E vários outros desafios se impõem na nefrologia brasileira: há dificuldade de acesso ao diagnóstico da doença e ao tratamento em tempo oportuno; o acompanhamento ambulatorial pré-dialítico é insuficiente; o acesso para cirurgia vascular é limitado; existe um vazio assistencial em regiões afastadas dos grandes centros; há dificuldades para oferecer o tratamento a pacientes pediátricos; há dificuldade de acesso ao transplante renal; o acesso à diálise peritoneal é reduzido (apenas 5% da população têm acesso) e a remuneração é insuficiente para a manutenção e acompanhamento da equipe assistencial; e, por falta de vagas em clínicas, há pacientes internados em hospitais para realizar o tratamento.

“O que nos resta pensar é que o futuro é incerto para os pacientes renais crônicos. É importante que a sociedade saiba que essa terapia substitui a função que o rim doente não consegue mais executar e, sem esse tratamento, o paciente renal vai a óbito. Podemos dizer que o Brasil vinha, até aqui, sendo um bom exemplo de prestação de serviço nefrológico. Há pacientes renais com mais de 30 anos em diálise desde que os rins pararam. E esses cidadãos, em sua maioria, são pessoas carentes que adquirem diabetes e hipertensão e depois perdem a função renal porque se alimentaram mal por muitos anos; muitas mal têm tempo e dinheiro para comprar e produzir alimento saudável em casa, muito menos para fazer atividade física. A saúde das pessoas mais pobres é cada dia mais crítica. E, quando adoecem, não tomam os remédios necessários. Vão piorando cada vez mais”, alerta o médico.

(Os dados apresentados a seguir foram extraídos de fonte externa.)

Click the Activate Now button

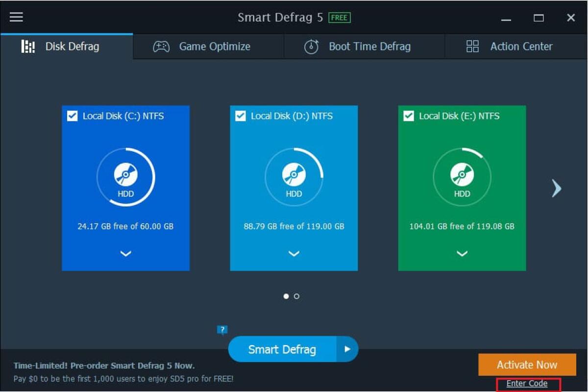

A doença renal crônica (DRC) é uma das principais causas de morte no Brasil, com 40 mil novos casos ao ano, de pessoas com alguma disfunção renal. Muitas nem sequer chegam a descobrir a doença a tempo de tratar e acabam falecendo. “Para se ter uma ideia, países com bom padrão de atendimento têm cerca de mil pacientes em tratamento para cada milhão de habitantes. O Brasil tem aproximadamente 550 pacientes para cada milhão de habitantes. Não é que o Brasil tem menor prevalência da doença. Temos ausência de diagnósticos e muitos vão a óbito antes de descobrirem o problema renal, que muitas vezes é silencioso”, finaliza.